Please bear with this Luddite, I'm loading pics from the fone, I'll comment from the real keyboard.
Ok, So I've been a sane and responsible person most of my life. Peddled many a mile as a younger man, including commuting year round (in North Georgia, so, no not Syracuse, but not Key West either). Motorcycles always appealed, but I never felt motorcycles and dependents mixed well.
In '18 the equation worked out and I got my foist motorized bike.

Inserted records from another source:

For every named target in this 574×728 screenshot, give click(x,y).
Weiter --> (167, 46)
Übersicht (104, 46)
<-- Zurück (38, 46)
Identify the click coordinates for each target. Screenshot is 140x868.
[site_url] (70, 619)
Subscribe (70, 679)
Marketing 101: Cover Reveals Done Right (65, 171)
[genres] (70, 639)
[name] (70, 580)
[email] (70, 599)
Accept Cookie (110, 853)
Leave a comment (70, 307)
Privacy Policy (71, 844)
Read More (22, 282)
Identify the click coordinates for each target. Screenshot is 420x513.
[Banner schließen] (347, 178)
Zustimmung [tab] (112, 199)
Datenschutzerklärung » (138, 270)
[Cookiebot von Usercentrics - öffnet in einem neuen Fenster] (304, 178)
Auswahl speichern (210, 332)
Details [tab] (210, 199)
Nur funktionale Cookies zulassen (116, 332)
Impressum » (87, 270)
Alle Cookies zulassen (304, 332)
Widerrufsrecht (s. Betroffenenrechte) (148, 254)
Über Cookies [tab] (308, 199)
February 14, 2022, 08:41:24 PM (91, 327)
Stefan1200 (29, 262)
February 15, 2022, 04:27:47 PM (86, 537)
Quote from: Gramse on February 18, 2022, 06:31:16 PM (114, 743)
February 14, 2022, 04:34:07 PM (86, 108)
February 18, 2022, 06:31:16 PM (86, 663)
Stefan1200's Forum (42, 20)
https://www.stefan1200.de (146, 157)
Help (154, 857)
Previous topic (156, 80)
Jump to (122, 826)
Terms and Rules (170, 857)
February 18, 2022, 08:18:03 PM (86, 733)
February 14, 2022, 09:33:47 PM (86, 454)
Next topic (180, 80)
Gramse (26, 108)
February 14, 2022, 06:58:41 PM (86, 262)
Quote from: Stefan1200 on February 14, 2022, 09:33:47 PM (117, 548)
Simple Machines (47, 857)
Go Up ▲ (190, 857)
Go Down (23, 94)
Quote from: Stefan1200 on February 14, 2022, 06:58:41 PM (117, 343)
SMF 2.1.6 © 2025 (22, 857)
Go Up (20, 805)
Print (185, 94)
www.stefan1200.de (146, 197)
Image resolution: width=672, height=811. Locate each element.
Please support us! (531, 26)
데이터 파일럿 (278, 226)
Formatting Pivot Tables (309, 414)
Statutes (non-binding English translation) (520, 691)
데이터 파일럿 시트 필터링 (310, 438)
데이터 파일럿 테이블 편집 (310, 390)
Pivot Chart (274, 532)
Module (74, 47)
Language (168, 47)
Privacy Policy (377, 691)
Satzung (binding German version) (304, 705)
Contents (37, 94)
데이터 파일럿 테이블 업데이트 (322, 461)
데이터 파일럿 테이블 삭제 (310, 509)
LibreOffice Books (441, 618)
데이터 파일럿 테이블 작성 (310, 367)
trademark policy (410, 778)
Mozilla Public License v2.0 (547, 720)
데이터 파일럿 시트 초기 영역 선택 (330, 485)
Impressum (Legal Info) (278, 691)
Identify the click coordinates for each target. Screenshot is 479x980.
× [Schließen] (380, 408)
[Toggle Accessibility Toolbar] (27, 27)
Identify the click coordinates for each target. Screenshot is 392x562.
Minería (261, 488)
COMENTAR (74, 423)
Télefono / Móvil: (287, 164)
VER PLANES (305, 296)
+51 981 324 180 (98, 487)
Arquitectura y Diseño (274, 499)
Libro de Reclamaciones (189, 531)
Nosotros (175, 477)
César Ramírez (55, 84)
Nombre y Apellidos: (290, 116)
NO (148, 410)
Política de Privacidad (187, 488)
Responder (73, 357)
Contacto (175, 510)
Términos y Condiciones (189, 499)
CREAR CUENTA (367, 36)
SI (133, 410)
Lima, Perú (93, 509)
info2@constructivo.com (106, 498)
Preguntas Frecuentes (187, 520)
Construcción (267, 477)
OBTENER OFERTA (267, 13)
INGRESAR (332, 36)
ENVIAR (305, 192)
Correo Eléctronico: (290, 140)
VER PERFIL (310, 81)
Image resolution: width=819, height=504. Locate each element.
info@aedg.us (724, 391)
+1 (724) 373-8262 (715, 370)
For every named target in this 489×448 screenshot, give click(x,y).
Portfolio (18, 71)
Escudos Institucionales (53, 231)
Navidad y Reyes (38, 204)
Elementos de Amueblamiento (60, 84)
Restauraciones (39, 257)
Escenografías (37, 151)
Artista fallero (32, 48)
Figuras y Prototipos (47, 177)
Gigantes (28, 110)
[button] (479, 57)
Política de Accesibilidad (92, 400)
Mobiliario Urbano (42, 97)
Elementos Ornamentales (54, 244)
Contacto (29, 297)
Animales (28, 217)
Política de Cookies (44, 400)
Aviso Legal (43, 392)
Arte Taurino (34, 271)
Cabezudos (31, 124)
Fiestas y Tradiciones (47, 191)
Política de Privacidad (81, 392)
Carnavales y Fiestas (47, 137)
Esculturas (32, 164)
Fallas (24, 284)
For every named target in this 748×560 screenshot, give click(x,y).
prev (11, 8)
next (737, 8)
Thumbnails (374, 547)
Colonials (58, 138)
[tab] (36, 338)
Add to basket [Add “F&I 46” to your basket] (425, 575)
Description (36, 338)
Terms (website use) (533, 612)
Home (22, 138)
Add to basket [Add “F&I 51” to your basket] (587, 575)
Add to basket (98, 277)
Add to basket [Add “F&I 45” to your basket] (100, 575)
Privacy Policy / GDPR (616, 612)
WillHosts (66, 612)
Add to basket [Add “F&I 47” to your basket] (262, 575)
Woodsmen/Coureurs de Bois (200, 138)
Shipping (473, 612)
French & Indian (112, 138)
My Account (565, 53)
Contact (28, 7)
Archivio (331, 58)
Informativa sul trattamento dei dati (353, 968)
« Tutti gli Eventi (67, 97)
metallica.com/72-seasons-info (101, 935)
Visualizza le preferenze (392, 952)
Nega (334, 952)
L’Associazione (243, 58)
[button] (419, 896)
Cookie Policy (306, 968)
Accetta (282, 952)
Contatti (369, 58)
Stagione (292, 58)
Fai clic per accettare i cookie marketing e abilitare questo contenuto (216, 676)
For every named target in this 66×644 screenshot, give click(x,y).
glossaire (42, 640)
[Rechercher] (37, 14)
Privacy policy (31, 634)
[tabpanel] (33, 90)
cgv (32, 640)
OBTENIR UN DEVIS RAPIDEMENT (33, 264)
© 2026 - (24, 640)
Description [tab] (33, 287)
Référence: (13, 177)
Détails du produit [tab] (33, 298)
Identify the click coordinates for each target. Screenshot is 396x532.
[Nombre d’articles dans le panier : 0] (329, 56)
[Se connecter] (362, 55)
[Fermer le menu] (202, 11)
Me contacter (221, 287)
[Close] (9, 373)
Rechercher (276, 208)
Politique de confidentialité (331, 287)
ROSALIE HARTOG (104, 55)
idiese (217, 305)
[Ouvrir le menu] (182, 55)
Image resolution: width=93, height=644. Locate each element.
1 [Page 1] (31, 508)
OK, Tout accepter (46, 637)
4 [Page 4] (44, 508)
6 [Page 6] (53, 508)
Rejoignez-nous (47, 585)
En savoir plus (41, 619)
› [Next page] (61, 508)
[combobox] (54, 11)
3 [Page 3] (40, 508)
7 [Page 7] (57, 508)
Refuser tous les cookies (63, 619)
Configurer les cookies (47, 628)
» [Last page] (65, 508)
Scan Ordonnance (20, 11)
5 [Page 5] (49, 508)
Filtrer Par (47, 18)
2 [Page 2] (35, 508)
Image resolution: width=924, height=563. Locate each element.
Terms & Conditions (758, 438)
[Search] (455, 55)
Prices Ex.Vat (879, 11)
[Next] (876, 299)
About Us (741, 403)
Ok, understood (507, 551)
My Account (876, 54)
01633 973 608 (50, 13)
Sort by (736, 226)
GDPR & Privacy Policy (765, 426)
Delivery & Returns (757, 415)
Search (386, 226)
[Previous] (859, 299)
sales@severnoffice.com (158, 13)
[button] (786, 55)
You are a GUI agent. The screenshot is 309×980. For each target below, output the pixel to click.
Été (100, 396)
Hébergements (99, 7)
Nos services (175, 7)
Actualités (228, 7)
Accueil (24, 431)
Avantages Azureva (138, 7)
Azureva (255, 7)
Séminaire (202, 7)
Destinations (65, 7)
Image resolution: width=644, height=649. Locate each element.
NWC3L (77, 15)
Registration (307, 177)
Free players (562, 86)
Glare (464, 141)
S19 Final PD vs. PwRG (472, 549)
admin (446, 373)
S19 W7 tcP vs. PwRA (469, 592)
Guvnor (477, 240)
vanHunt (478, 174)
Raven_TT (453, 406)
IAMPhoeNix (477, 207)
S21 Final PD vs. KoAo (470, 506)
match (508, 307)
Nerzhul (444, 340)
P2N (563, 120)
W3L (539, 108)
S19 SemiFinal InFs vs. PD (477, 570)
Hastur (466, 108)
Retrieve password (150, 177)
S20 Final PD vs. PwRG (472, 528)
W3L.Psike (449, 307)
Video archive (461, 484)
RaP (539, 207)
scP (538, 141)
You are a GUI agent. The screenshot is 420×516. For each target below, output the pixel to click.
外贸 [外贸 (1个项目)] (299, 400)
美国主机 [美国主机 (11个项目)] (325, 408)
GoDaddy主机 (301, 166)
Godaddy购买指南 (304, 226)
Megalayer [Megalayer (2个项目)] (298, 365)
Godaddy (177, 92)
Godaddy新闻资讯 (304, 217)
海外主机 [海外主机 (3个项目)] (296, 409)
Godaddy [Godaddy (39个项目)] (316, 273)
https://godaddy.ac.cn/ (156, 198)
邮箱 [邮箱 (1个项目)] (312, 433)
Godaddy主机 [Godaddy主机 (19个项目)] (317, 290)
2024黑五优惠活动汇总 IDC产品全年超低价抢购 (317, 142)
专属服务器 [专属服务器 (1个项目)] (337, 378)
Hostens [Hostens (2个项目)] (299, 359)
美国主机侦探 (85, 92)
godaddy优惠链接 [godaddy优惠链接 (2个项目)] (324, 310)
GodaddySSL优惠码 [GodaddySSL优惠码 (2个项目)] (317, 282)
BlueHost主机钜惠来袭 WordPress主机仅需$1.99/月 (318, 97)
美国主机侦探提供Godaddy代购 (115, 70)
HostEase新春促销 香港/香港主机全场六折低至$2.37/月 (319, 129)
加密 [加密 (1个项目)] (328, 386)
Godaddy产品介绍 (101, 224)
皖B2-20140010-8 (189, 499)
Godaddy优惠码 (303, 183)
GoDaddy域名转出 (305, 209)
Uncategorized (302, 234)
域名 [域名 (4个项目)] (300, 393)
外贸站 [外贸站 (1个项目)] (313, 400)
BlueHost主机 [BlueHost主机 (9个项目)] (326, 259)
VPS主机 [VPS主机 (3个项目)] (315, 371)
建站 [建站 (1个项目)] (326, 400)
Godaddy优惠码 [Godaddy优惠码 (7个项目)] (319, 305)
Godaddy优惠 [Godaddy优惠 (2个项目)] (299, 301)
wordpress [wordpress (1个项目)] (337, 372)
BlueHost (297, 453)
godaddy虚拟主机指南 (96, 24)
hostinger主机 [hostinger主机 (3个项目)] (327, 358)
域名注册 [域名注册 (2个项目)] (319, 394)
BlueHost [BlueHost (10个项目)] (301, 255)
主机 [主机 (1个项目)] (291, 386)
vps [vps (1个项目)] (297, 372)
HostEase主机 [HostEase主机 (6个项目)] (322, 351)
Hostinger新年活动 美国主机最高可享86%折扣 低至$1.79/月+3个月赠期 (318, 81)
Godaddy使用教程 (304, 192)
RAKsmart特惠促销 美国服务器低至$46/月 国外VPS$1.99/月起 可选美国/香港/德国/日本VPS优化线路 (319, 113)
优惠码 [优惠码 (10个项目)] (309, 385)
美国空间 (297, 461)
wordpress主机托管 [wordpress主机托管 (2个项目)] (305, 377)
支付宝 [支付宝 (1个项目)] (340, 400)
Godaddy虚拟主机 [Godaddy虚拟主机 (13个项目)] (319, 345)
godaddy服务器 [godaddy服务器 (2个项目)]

I wanted to just ease into it, see if it was for me. I started with a Ducati Monster 821. What a hoot. You can carry one short sleeved shirt in the 'cargo' space under the seat. That's it. Handle bars, foot pegs, and a seat. Other than moving the mirrors to the bar ends so I could see behind me, and not just my elbows, the only thing I added to this was the best thing any motorcycle can have, and that's something pretty riding pillion.
A few years have passed and I'm getting older and slower. Hips hurt after an hour or two. (btw, you sit the Monster upright. Shoulders, hips, and feet are in a vertical line. You are not crouched over.) An old man's cruiser was the solution. I just could not bring myself to join the dark side and get a potato potato bike, and I find I really like overpriced maintenance costs, So I just picked up another Ducati. This time a Diavel 1260S. With the wife and I on, it weighs under 850 lbs, 155ish hp, 95ish torqueies. It is enough to get an old man and his lady down the street.
Ever since I was a punk kid of 12 or so I have loved to sail. If you are in a hurry, don't take a sailboat. If you are trying to get away from the hurry, take a sailboat. It still amazes me just how fun and exhilarating 8mph can be.
This is a '79 Seidelmann 299. Designed by sail makers and racers it is a neat boat. There is not a cup holder on the thing. The set up below deck is pretty '70's frugal, but the rigging is meant to sail.
intersting note: if you let out the clutch in first gear at idle on the motorbikes, they go 9 mph. The sailboat tops out at about 9mph. I must be hooked on the lean.